Pennsylvania’s app has reached roughly 5% to 6% of the target population, Delaware has reached 13%, and New Jersey has reached 11%.
The states are also measuring how many people who tested positive have logged those results in the app, as well as how many people got alerted from those logged results, and how many of those called a state contact tracer back.
The states are thinking of ways to encourage more people to download and use the apps, such as by adding information on vaccine phases and providers, which Pennsylvania has done. That could get more people to download the apps because a lot of people call the New Jersey Department of Health or go to its website to look up information on vaccines, said Thalia Sirjue, the department’s deputy chief of staff. The health department in Delaware is also considering this.
Another idea for how to make the apps more effective at preventing coronavirus transmission is to automatically send out codes to someone who tests positive, so they can log that result in their app. Right now, whenever someone in Pennsylvania, Delaware, or New Jersey tests positive, a state contact tracer gets in touch with them to give them a code to enter. That becomes a problem when there are so many cases that contact tracers cannot reach them all.
Colorado has already made this an automatic process. A case study found it made a big difference, said Stephanie Hannon, senior director for product management for exposure notifications at Google, at the NIH webinar earlier this month.
Hannon pointed out that with human contact tracers sending codes out for positive tests, Colorado could send about 17 codes a day; with an automatic system, the state sent more than 4,000 codes a day. It also meant a lot more people uploading positive COVID-19 tests to the Colorado app.

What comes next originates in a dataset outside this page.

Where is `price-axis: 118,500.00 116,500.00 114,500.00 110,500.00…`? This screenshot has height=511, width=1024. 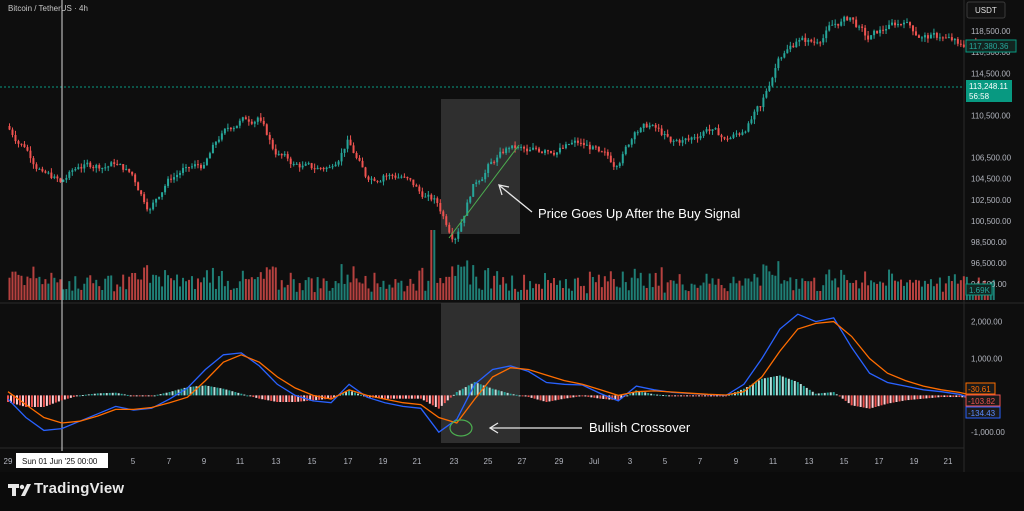 price-axis: 118,500.00 116,500.00 114,500.00 110,500.00… is located at coordinates (992, 158).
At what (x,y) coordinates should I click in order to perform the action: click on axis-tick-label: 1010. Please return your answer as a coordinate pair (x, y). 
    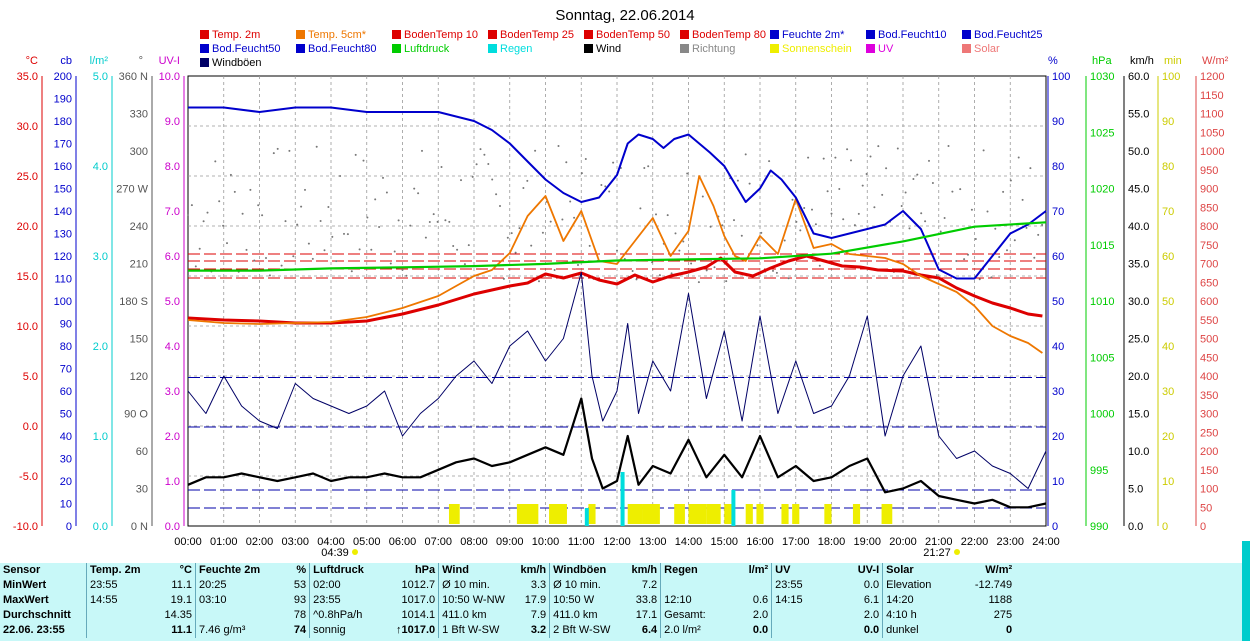
    Looking at the image, I should click on (1102, 302).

“You get incredible results,” Hannon said in the webinar. “The key message is automation.”
That message gets a little more complicated because sending someone a code automatically may not be as effective as a phone call from a human, said Meghna Patel, deputy secretary for health resources and services at the Pennsylvania Department of Health.
“When you actually have someone on the phone walking [you] through the steps, there was a higher compliance,” Patel said.